腎臓の機能が低下していると、尿素窒素を腎臓でうまく排泄できなくなり、値が上昇します。また、たんぱく摂取過多やたんぱく質の異化が起こっている場合(体たんぱくを壊してたんぱく質を得ている状態)、運動によるたんぱく質の異化、消化管出血、膀胱炎、甲状腺機能亢進、悪性腫瘍、脱水、高熱、便秘、貧血など様々な要因でも高値になります。

 

また、副腎皮質ステロイドの投与や、降圧剤の種類によっては高値になります。

 

尿素窒素低値の場合

 

尿素窒素は、栄養学的にはたんぱく質摂取量の目安としても使える項目です。尿素窒素の値が低い場合は、たんぱく質の摂取が少ないか、たんぱく質の消化吸収能力低下(胃酸不足や腸内環境による影響大)の可能性が高いと言えます。9を切るような場合は結構低いと言えるでしょう。

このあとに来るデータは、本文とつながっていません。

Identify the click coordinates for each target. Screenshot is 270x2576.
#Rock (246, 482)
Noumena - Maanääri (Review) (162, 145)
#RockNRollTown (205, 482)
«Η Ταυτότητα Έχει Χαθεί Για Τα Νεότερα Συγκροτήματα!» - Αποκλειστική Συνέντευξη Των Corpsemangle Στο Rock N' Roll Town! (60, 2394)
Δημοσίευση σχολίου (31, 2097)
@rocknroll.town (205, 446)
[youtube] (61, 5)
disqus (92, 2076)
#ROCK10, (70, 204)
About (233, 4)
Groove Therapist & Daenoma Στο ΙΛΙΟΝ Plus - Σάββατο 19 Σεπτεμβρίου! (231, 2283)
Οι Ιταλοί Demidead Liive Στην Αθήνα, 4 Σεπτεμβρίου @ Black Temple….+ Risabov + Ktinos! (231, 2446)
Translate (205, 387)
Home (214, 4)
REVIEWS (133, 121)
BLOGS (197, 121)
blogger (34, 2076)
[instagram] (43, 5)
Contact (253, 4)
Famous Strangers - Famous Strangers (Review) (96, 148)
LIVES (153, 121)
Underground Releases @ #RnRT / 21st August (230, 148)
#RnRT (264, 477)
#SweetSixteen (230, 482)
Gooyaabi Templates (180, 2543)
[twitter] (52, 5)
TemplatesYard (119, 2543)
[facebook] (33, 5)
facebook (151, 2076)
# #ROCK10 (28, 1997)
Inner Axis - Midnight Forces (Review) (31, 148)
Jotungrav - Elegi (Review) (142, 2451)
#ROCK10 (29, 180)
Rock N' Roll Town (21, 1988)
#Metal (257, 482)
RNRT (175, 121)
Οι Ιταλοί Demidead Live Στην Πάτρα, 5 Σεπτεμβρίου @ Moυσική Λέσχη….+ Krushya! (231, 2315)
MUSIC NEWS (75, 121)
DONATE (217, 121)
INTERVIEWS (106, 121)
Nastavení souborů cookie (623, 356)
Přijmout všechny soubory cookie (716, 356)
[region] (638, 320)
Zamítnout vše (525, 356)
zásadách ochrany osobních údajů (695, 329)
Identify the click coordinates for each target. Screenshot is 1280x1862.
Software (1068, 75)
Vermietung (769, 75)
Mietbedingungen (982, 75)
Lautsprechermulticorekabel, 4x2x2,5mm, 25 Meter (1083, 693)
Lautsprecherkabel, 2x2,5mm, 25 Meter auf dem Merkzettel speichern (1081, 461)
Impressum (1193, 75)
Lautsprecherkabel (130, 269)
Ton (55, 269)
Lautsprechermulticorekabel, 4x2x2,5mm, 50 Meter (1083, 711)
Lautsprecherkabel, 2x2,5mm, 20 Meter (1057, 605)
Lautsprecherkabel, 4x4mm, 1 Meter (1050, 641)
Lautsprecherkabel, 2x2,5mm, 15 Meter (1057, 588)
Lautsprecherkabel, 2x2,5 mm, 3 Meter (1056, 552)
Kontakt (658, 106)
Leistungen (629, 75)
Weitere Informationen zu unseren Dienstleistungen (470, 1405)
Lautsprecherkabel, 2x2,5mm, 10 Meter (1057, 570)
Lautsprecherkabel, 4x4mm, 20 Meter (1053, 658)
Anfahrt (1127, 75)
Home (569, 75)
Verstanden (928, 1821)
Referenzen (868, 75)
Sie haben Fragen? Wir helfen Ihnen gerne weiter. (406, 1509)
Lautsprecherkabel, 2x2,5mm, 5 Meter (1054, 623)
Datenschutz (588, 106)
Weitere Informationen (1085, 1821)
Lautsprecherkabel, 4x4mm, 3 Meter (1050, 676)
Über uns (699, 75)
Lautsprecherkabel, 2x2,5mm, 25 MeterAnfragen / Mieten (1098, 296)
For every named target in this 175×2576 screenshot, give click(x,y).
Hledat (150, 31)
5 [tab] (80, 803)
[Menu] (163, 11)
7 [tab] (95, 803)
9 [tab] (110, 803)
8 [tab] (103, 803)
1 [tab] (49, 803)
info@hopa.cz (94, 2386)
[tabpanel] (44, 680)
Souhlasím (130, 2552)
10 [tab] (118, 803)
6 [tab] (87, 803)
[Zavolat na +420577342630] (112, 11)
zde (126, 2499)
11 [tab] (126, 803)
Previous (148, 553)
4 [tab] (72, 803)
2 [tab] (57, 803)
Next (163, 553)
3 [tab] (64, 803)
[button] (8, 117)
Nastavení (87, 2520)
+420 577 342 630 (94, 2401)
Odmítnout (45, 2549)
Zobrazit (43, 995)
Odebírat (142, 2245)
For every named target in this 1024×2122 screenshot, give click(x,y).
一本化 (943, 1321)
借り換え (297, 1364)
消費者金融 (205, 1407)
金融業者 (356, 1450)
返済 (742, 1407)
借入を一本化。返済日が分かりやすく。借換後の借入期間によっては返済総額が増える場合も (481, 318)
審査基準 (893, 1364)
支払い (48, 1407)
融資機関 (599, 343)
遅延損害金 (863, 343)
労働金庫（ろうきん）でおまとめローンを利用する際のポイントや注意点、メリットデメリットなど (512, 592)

また、高たんぱく食の不適合(過度な糖質制限や高たんぱく食の場合は食事の見直しが必須)、重症肝障害、肝不全などでも低下します。

尿素窒素の値は、前述した通りだいたい15~18ぐらいが丁度良いといわれていますが、その人の体形や食生活を反映しやすい項目なので、「この数字がベスト」とはなかなか言いづらい項目の一つです。

例えば、たんぱく質をあまり食べていない女性であれば、尿素窒素は12前後ぐらいなはずなのに、15以上あったりする場合、もしかしたらたんぱく質の異化が進んでしまっている(体たんぱくを壊している)状態なのかもしれません。

つまり、尿素窒素は、理想値かそれより高い場合でも、実は異化によって高くなっていうこともあるため、「たんぱく質不足があっても高くなることがある」、ということを念頭にいれておく必要があります。

 

尿素窒素が高すぎても低すぎても、たんぱく質代謝の問題があるということですね。

 

尿素窒素とγ-GTP

尿素窒素とγ-GTPは、他に上昇因子がなければだいたい同じ数字になるという性質があります。もしも2つの数字に差が大きい場合は、γGTPを押し上げている肝臓への負担となる何らかの因子(脂肪肝など)があると判断できます。

逆に、γGTPは低いわりに、BUNが高い場合は、たんぱく質の消化不足、または、便秘などによって窒素がうまく排泄されていないといったことも考えられます。